Previous studies have employed different methods to investigate the relationship between some of the biomarkers presented in this work. Intravascular pO2 and blood flow rate, as well as interstitial pO2 and red blood cell velocity or vessel diameter, were found to have no correlation in a previous study.13 Helmlinger used phosphorescence lifetime imaging to quantify pO2 and video microscopy to quantify red blood cell velocity and vessel diameter. Although hemoglobin oxygen saturation and pO2 are related, they are not the same endpoint, and video microscopy provides a 2-D projection rather than an absolute measure of blood velocity. The study design and tumor models employed in the previous and current studies also differ. Previous studies employing the same techniques as the current study have found a significant correlation between the hemoglobin saturation and blood velocity, blood flow, and shear rate in a different tumor model.28 Additional studies15 indicate that vessel remodeling with tumor growth alters flow distributions, and the relationship between blood flow and tissue oxygenation in tumors is heterogeneous.
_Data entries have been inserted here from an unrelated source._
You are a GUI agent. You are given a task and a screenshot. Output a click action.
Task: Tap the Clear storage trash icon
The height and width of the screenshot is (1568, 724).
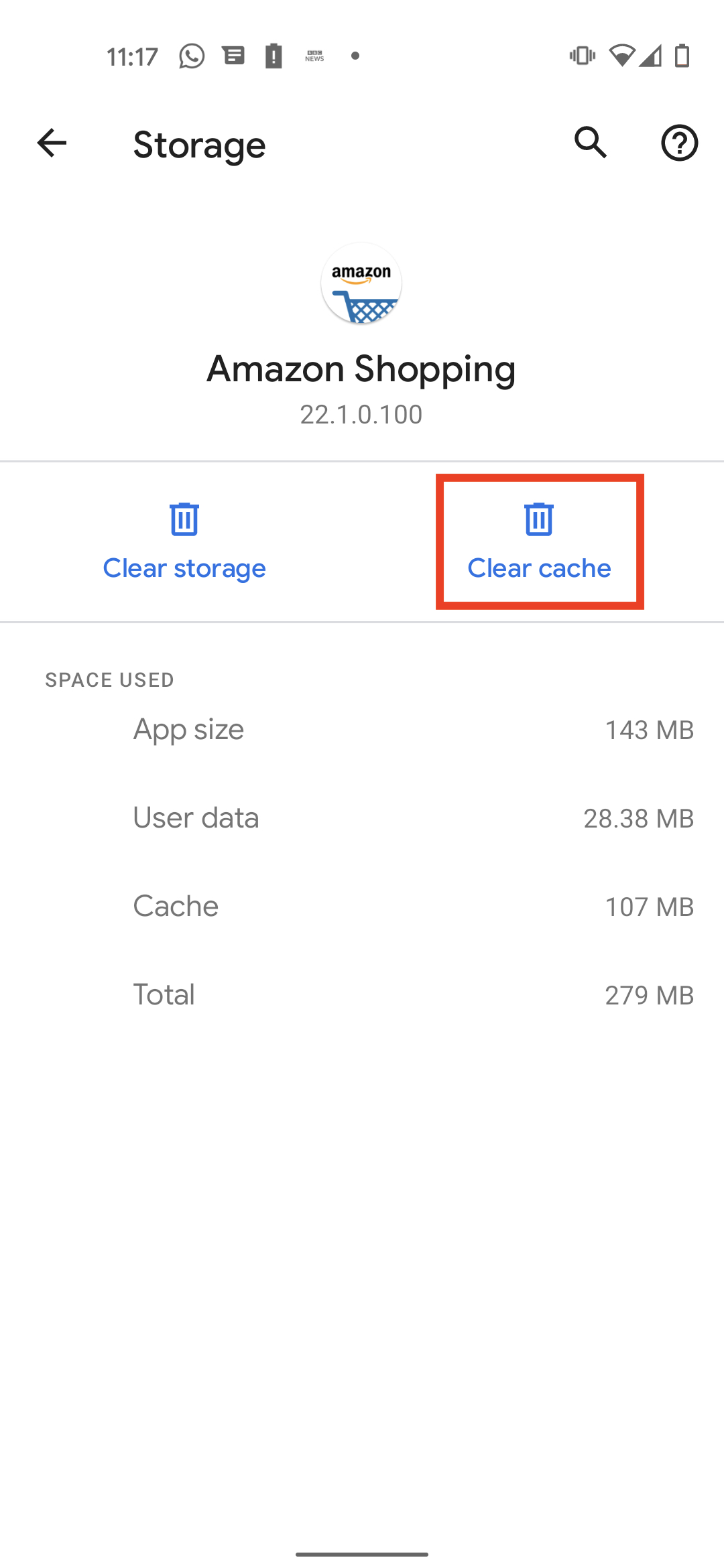[x=184, y=519]
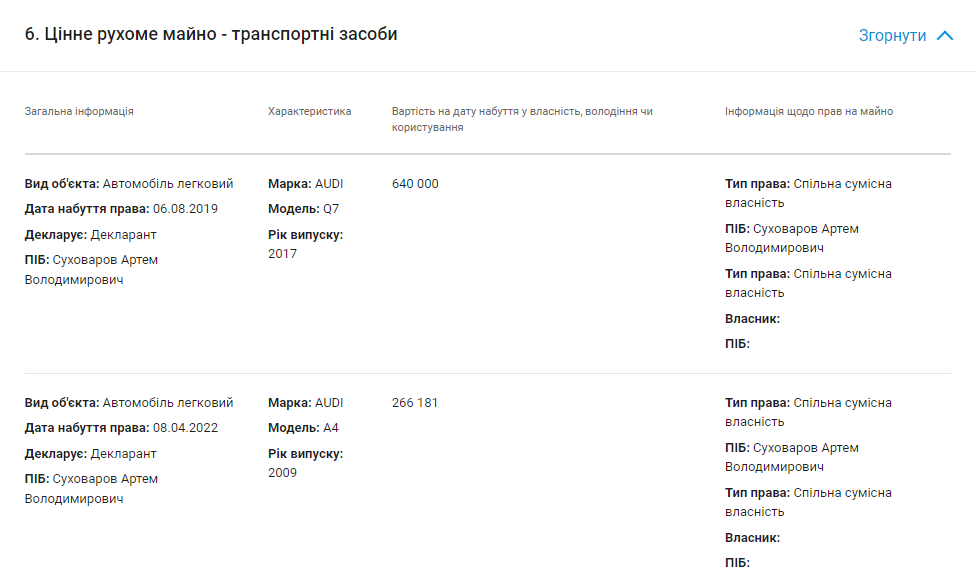Select section 6 heading about transport vehicles

tap(211, 34)
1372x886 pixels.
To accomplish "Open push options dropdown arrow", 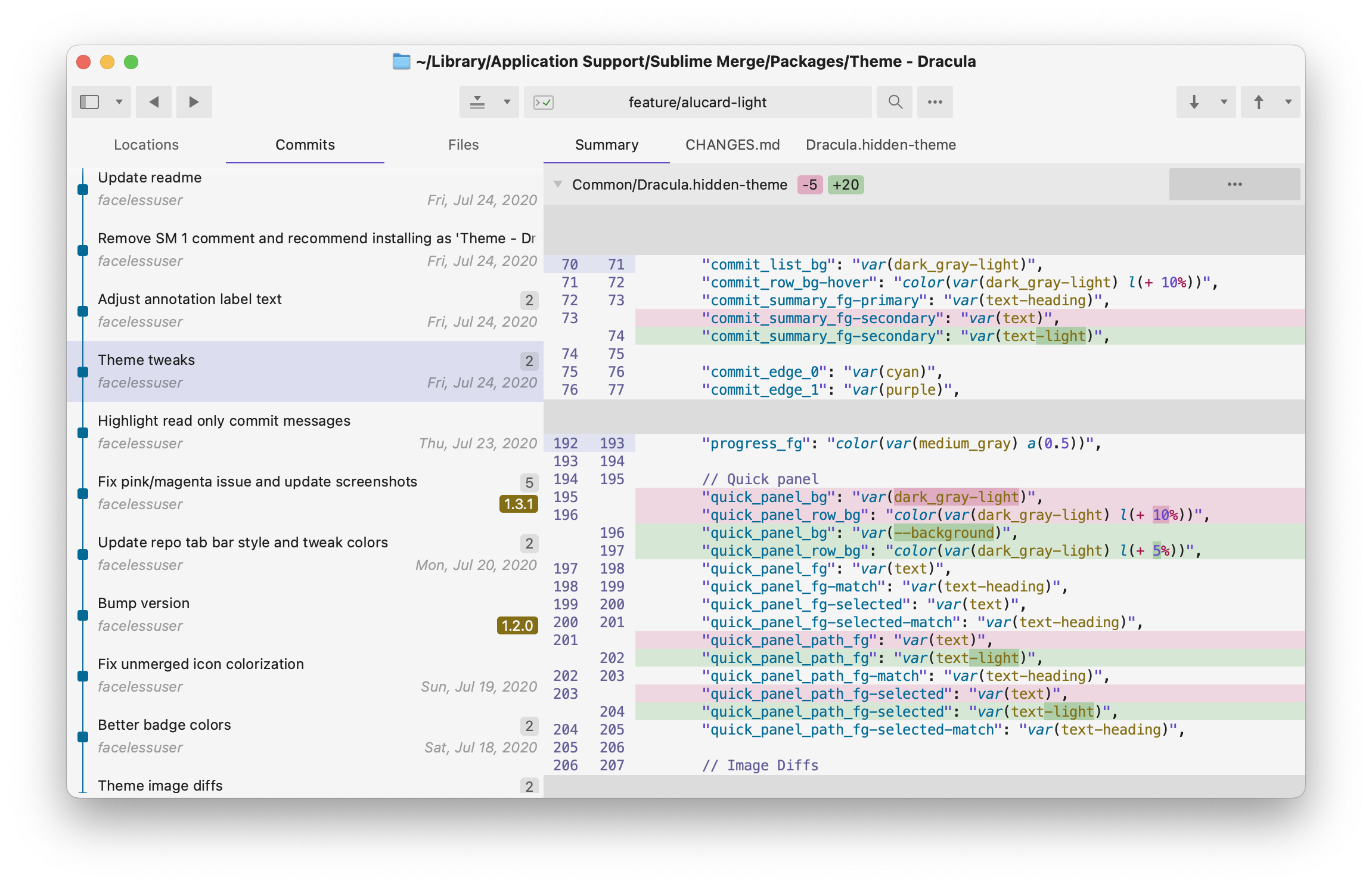I will [x=1288, y=102].
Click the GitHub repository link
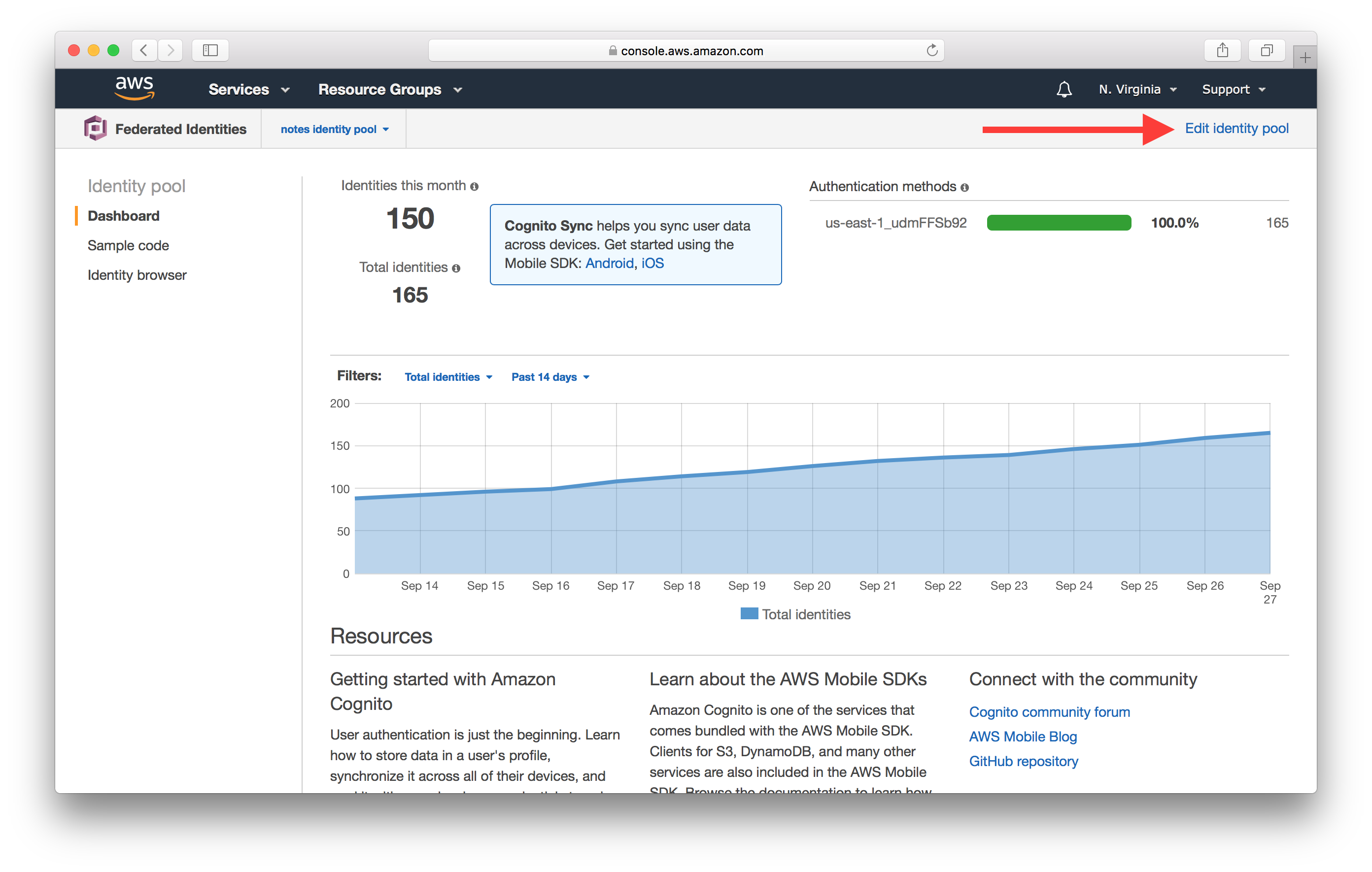The image size is (1372, 872). click(1023, 770)
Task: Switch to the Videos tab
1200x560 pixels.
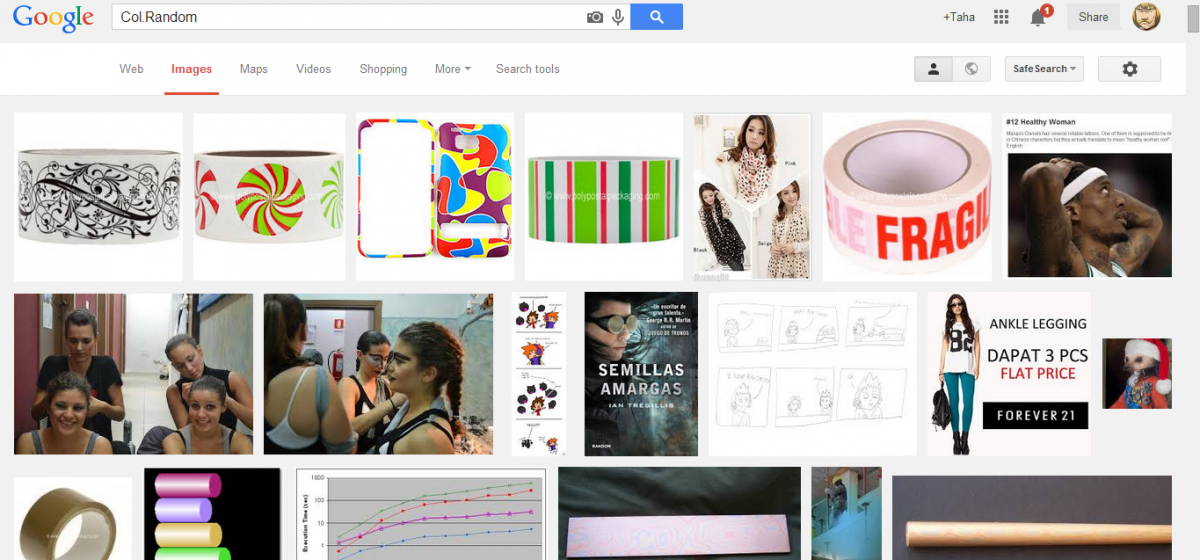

Demand for oxygen in tumor cells is created by the normal respirative process of the cells.32 The redox ratio is a measure of cell respiration (oxygen demand),30 while the hemoglobin oxygen saturation is one component of oxygen supply. Therefore, it is intuitive that the hemoglobin saturation of a vessel is somewhat related to the redox ratio of the surrounding tissue. However, we do not expect a one-to-one correlation between the redox ratio and hemoglobin saturation. Oxygen delivery is affected by the hemoglobin saturation as well as the vascular architecture, hematocrit, and blood flow.32 The redox ratio is indicative of changes in oxygen supply as well as metabolite availability and mitochondrial membrane potential.47 Thus, the redox ratio, blood flow and hemoglobin saturation provide complementary information.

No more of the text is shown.